Some thoughts about why deep learning is interesting.
To me, the mirth of research comes from beholding some fact, process, or algorithm with a sense of utter bewilderment about why it is true, why it happens, or how it can possibly work—and then chipping away at that mystery until the full answer fits into one’s head both logically, mathematically, and emotionally. Recently, I’ve found deep learning to be a great source of mysteries that inspire bewilderment.
Those who have thought carefully about the endeavor of science or at all familiarized themselves with the thinkers who have will usually admit that the products of science are less “laws which govern nature” than they are mental models operating in the minds of scientists by which they can predict experimental observations. (At the very least, if there are such things as laws of nature, the relationship of those laws to the models of physicists is impossible to know.)
The scientific community has, as a culture and over time, progressed toward a set of biases with respect to which kinds of scientific models are acceptable and which are not. We now take many of these biases entirely for granted, to the extent that we find it difficult to imagine non-comforming models. For example, we favor reductionist models, wherein all effects that emerge at large scales can be traced to elemental interactions at smaller scales, rather than strongly emergentist models which allow for the existence of scale-dependent causal entities. We’ve arrived at this set of biases for the simple pragmatic reason that when we assemble models which accord with their principles, they tend to give predictions that hold true for new observations (that is, they generalize well). And after all, this property is what makes science useful.
Modern machine learning is fascinating for me because, in a way, it represents a playground for some of these ideas that have done battle over the centuries in the philosophy of science. In machine learning, we are acutely aware of the need to generalize, and also of the fact that without constraining the space of explanations which we are willing to consider, learning is impossible in general.
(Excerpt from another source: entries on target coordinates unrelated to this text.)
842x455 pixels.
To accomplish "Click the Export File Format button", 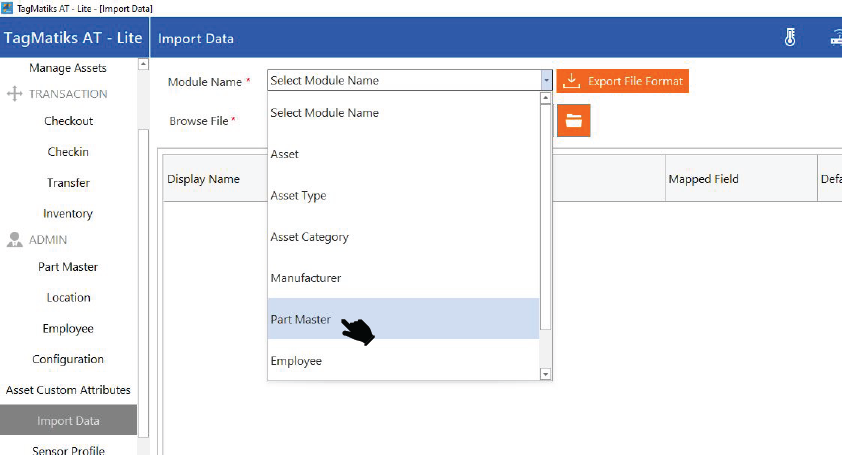I will pos(622,81).
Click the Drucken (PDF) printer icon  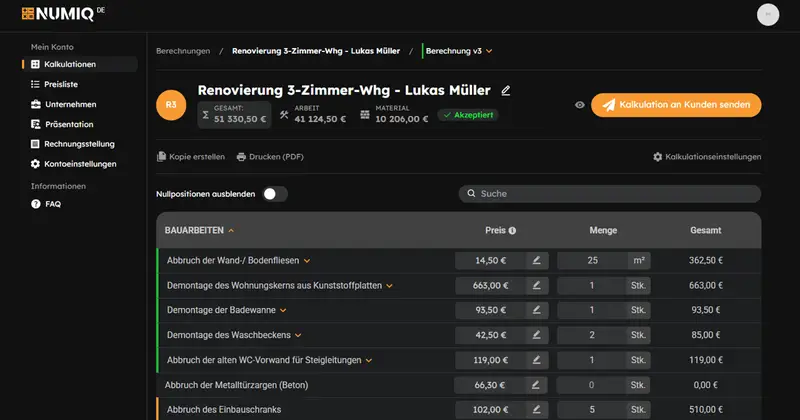(241, 157)
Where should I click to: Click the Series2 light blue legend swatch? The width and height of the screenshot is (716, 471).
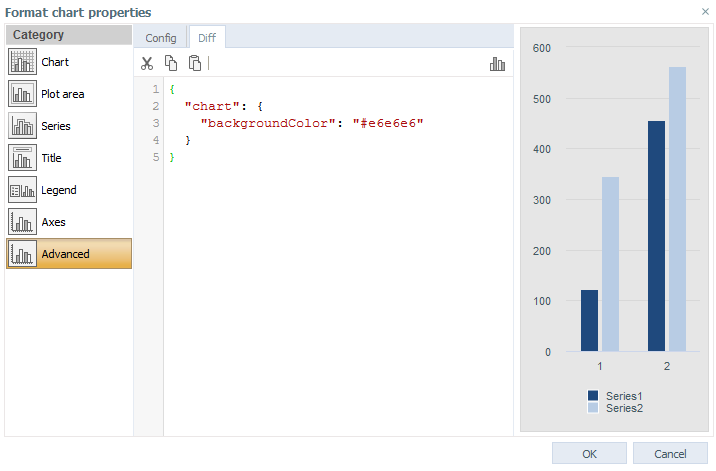click(x=593, y=407)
In this setting, along comes a technology like deep learning. Together with common training protocols, the simple architecture of a deep neural network represents a form of inductive bias that has proven broadly sufficient to find good models for a host of different phenomenon across innumerable scales and domains. While there are hints of explanations as to why this is the case, I personally remain far from the desired state: fitting the full force and mathematical truth of the explanation into my head. And this is enticing.
A problem domain in which I continue to find the application of deep learning to be fascinating is that of inverse problems. An example: I bounce a laser beam off of an object, and send the reflected light through a scattering medium. When I record the scattered light with a camera, the result will look uniformly scrambled—with no residual features of the original object that you or I might recognize. Yet a deep neural network can successfully learn to recreate the source object, generalizing reasonably well to unseen scatterers and sources.
This impressive feat has stuck with me partly because, unlike the image classification setting, we cannot readily analogize to our own experience and imagine a decomposition of features by which the neural network solves the inverse problem. But perhaps more so, I like the example because it gives rise to a beautiful idea about what is the promise of learning, generally: That under statistical regularity, hard problems become easy. There is also, I think, a more fascinating interpretation of what is happening here: Assuming statistical regularity, for “typical” events, deep learning can automatically give us the “emergent models” which operate at the scale in question. Thus, in some ways, it provides a method of knowledge transformation across scales. An exciting idea!